Discerment With Indifference
- Mark Hoggard

- 12 minutes ago
- 1 min read

"The angel of the Lord appeared to Joseph in a dream..." (Matthew 2:13)
My entire life is filled with discernments that were -- well -- wrong. As a young man, I felt I was called to ordained priesthood; what other way was there to minister to God's people? As a young adult, I found myself working in the hotel industry; isn't a well-crafted banquet a message from God? As a lay pastoral minister, it seems every day there are choices to be made based on the circumstances that are set before me; how do I make the right choices?
Following God's initiative and doing God's will isn't something automatic or mindless.
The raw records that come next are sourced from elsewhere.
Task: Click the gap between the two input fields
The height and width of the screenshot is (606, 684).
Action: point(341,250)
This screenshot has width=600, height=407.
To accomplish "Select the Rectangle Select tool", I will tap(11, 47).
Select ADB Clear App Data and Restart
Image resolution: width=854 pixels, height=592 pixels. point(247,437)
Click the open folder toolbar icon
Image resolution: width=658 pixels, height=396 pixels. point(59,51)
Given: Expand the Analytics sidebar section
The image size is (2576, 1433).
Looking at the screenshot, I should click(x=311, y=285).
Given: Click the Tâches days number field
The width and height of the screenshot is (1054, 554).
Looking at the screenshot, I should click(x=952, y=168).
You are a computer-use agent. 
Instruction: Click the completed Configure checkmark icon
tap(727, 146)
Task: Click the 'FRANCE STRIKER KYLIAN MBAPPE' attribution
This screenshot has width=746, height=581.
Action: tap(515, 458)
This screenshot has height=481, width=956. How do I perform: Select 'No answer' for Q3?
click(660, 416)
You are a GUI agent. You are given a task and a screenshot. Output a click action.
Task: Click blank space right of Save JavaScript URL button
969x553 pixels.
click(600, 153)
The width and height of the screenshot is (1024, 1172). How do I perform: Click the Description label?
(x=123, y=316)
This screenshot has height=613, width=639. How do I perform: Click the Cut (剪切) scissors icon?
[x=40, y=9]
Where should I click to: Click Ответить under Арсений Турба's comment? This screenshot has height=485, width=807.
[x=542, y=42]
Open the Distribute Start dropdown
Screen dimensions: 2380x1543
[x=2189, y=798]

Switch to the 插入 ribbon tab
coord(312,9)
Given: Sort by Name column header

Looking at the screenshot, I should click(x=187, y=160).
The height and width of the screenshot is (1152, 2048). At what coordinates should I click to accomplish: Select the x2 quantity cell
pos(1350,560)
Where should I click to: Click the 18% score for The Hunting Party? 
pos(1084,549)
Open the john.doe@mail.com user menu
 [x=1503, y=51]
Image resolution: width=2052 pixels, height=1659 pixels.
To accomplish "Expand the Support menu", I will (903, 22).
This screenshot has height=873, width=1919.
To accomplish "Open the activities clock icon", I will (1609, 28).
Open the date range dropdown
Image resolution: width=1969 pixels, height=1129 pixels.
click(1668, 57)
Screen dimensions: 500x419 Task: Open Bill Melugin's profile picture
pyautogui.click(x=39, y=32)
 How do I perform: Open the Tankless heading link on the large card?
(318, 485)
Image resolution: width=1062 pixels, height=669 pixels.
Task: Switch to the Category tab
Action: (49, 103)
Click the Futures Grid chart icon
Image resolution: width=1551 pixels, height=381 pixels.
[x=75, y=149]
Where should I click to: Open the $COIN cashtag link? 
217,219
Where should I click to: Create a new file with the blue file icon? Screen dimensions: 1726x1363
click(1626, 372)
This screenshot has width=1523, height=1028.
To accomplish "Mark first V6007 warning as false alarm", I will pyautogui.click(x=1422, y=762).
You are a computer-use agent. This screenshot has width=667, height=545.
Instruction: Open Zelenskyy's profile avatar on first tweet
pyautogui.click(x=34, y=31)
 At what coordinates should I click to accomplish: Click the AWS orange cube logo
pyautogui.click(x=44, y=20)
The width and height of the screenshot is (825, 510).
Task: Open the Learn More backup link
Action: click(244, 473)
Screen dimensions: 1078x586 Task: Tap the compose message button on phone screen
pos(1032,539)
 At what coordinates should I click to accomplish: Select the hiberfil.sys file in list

We won't have dreams like St. Joseph, in which an angel speaks God's will to us clearly. Most of us have to discern God's will in the myriad of motives and circumstances that surround our everyday lives. Thomas Reese, S.J., notes that "We must approach discernment with humility, recognizing our biases can easily taint the discernment process. St. Ignatius, the great teacher of discernment, notes how we must approach discernment with 'indifference,' a readiness to accept God's will, whatever it may be."
If we practice the virtues extolled in this past Sunday's scriptures, we will have the ground from which to discern good choices for doing God's will. Living virtuously is already a discernment of God's will. This is how we are holy: being open to God's initiatives, and responding with graciousness and courage.